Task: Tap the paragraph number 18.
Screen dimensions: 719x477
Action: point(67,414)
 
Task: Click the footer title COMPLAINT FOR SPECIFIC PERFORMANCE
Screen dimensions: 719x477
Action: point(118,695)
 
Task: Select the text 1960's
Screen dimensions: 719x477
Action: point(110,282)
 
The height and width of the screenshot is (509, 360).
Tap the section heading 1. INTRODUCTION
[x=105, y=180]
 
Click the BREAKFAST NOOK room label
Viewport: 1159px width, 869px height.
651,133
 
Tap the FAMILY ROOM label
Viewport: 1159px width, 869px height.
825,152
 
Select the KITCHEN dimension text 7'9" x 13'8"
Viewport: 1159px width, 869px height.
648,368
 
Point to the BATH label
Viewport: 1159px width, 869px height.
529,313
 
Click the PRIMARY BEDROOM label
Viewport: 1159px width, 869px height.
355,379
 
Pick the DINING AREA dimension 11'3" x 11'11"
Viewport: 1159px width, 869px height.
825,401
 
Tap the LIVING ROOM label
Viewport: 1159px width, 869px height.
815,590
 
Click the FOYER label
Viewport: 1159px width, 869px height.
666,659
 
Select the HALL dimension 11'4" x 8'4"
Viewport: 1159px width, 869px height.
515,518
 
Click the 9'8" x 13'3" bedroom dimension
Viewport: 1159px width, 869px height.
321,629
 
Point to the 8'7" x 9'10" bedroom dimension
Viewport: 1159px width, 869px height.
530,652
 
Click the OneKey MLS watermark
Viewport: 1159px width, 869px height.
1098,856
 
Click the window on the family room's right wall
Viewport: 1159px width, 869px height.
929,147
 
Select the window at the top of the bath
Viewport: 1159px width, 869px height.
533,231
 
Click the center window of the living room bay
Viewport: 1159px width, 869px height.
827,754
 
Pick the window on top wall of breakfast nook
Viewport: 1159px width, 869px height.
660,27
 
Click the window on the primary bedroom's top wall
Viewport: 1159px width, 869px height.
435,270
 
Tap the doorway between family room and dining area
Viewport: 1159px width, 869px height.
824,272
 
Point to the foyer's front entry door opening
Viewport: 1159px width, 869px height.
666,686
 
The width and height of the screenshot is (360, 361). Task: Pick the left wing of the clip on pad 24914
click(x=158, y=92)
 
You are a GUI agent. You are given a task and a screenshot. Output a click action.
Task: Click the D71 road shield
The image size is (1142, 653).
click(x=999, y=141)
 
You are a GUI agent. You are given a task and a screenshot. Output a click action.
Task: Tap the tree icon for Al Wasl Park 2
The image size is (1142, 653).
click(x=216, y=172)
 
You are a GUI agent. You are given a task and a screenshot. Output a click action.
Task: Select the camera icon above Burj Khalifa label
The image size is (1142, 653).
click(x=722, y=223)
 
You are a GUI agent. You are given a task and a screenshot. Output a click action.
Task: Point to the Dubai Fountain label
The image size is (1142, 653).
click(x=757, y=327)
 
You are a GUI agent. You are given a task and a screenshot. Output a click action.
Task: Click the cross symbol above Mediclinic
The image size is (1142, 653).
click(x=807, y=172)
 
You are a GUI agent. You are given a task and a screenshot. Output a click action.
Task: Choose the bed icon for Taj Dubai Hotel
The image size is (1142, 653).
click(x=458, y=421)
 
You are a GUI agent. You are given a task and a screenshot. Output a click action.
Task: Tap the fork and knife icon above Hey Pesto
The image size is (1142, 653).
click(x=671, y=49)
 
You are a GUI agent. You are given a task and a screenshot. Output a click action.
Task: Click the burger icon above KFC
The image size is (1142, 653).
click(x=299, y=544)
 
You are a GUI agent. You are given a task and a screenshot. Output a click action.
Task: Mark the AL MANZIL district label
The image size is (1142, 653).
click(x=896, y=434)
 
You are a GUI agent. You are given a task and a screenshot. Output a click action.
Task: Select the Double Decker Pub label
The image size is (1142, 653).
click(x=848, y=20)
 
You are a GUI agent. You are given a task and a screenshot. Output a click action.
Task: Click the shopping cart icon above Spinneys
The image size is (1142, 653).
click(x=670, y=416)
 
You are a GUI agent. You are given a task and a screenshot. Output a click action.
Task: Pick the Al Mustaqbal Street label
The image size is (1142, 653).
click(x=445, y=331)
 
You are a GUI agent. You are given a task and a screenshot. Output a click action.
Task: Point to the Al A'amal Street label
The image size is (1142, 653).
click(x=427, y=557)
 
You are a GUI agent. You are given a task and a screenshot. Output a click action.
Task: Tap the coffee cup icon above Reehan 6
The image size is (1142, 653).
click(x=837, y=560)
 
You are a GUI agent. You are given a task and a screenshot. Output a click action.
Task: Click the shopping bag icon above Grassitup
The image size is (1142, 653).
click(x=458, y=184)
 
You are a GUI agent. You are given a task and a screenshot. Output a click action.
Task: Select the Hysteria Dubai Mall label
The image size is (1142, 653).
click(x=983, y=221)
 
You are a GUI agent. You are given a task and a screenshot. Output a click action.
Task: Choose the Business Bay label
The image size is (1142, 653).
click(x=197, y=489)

· · · · · · ·

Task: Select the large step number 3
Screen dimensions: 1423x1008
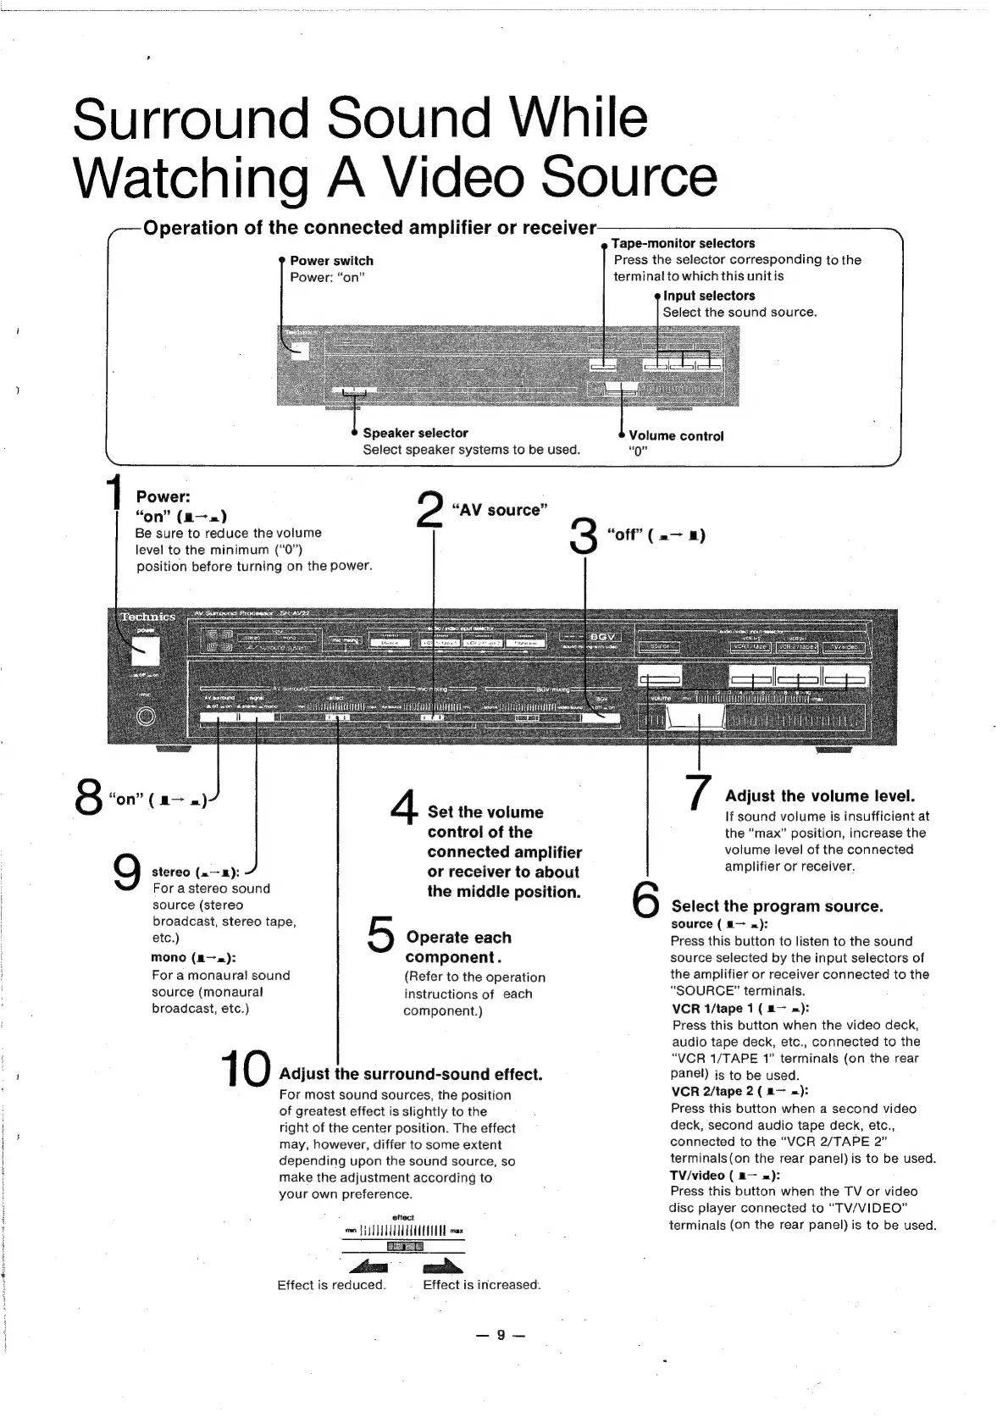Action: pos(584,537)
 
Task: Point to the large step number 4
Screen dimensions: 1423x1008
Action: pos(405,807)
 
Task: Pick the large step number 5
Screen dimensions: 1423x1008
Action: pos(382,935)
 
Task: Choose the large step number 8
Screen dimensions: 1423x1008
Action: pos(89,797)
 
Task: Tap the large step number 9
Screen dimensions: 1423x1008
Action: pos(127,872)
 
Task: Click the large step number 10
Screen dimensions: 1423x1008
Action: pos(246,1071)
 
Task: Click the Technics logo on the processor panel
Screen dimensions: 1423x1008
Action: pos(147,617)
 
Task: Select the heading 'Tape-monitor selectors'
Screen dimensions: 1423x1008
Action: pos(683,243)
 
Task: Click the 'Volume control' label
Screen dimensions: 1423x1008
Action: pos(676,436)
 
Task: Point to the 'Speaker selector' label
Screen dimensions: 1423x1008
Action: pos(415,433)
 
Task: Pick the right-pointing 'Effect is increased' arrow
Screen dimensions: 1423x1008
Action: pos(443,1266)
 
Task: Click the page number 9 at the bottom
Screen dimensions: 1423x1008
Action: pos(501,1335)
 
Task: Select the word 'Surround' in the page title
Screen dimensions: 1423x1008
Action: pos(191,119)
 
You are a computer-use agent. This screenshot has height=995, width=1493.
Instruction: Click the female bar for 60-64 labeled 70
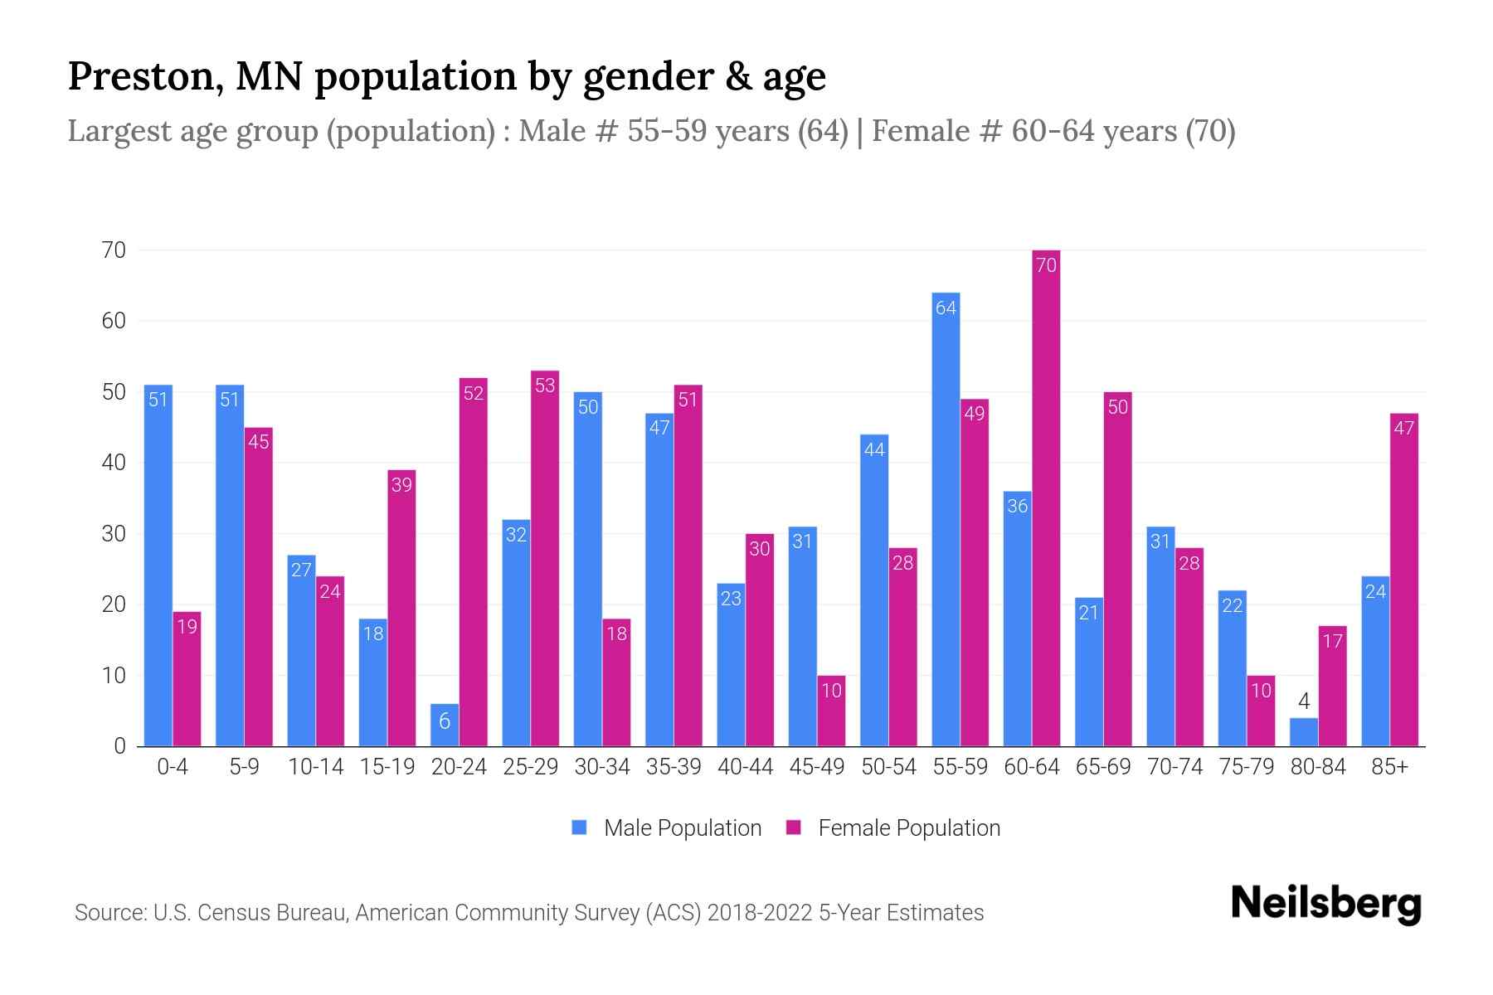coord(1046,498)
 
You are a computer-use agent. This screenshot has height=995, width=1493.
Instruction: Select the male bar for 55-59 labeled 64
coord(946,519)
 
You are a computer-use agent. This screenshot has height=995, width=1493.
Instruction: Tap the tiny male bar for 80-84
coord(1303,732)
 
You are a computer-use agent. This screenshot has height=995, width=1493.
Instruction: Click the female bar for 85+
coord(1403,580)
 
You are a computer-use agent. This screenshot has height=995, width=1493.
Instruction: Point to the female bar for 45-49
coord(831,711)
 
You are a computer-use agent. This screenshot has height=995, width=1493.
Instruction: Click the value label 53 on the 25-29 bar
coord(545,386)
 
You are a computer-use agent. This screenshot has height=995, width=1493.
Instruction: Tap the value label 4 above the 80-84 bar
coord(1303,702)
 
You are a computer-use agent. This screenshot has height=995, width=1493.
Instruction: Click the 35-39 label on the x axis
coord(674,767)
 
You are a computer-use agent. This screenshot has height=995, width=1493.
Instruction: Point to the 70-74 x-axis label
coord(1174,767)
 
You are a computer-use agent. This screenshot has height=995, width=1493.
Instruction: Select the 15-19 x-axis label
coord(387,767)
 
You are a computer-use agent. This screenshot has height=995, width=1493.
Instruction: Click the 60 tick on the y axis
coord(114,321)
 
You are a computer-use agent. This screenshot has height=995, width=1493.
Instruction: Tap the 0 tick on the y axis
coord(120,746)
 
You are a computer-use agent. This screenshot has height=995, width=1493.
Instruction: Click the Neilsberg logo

· · · · · · ·

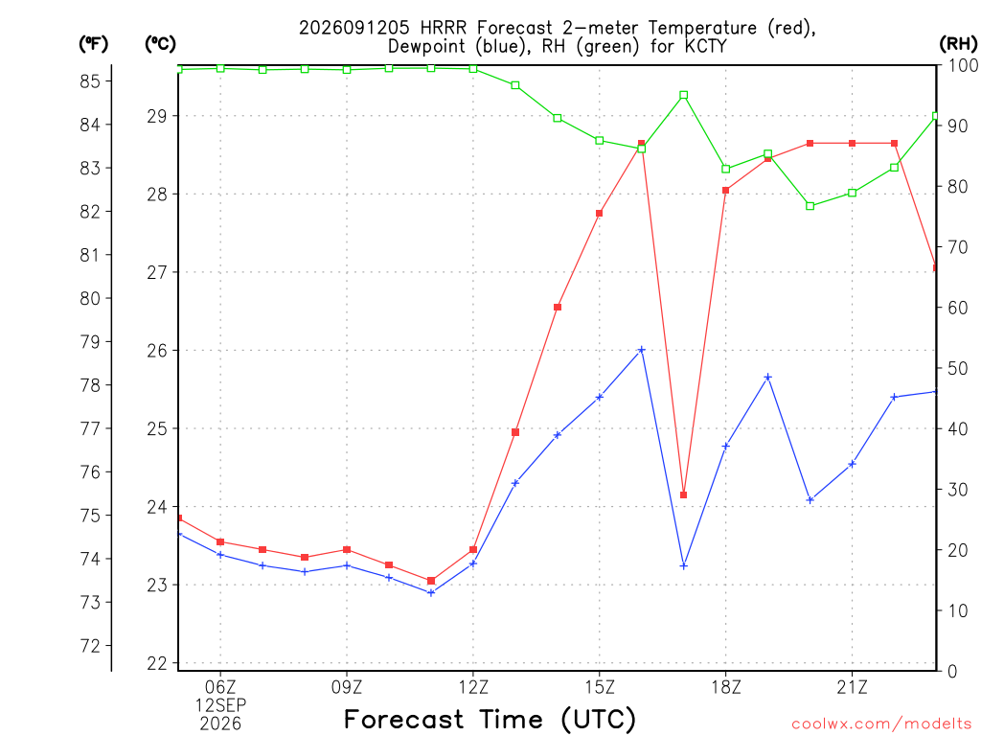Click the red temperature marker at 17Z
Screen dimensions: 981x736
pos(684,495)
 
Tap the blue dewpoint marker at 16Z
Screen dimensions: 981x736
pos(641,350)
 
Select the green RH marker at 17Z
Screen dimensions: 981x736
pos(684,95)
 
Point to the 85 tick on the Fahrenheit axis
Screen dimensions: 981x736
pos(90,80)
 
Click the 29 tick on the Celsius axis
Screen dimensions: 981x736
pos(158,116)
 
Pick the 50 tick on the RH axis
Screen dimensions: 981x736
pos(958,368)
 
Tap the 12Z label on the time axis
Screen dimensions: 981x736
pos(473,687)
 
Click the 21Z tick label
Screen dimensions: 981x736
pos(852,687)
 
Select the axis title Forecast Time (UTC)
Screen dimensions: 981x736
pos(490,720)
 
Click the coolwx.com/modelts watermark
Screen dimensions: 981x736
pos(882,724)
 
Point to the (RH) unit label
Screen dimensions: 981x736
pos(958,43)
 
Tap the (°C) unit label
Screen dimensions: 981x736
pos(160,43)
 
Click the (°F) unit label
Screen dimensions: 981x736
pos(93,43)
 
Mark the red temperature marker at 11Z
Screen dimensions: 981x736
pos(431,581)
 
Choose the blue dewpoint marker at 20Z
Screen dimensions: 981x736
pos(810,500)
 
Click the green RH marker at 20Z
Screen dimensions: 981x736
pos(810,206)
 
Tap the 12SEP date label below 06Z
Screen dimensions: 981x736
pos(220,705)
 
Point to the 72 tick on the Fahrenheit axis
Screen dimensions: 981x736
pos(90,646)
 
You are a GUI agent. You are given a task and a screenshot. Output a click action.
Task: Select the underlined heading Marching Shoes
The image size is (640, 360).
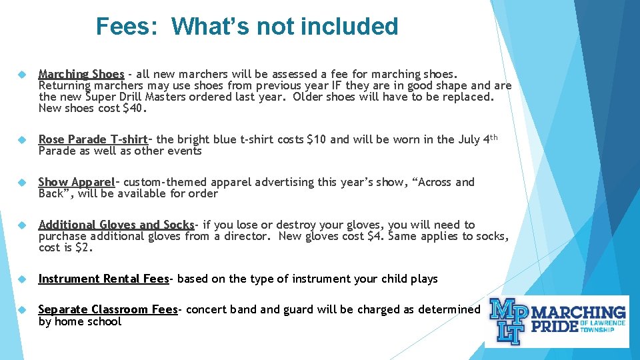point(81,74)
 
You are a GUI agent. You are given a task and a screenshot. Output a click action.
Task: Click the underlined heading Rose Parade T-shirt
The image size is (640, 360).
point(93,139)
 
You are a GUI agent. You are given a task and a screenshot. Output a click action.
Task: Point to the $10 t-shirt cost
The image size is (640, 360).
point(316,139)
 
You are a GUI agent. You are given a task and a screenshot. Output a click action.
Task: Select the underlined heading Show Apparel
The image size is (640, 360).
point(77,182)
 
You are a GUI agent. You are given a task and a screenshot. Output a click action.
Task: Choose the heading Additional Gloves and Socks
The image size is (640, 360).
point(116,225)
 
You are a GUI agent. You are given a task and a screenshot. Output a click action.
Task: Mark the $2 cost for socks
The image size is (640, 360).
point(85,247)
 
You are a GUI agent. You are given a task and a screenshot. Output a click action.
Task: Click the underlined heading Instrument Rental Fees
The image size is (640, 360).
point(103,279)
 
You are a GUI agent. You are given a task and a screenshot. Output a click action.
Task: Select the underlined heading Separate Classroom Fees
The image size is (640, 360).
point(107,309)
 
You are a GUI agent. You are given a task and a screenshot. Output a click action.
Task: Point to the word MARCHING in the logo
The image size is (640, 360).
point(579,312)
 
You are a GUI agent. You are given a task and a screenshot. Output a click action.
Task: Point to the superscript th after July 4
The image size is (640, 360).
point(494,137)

· · · · · · ·

How many lines in the rows above contain the string "labeled"? Case counts. Reply with the number only.

*EXPECTED ANSWER*
2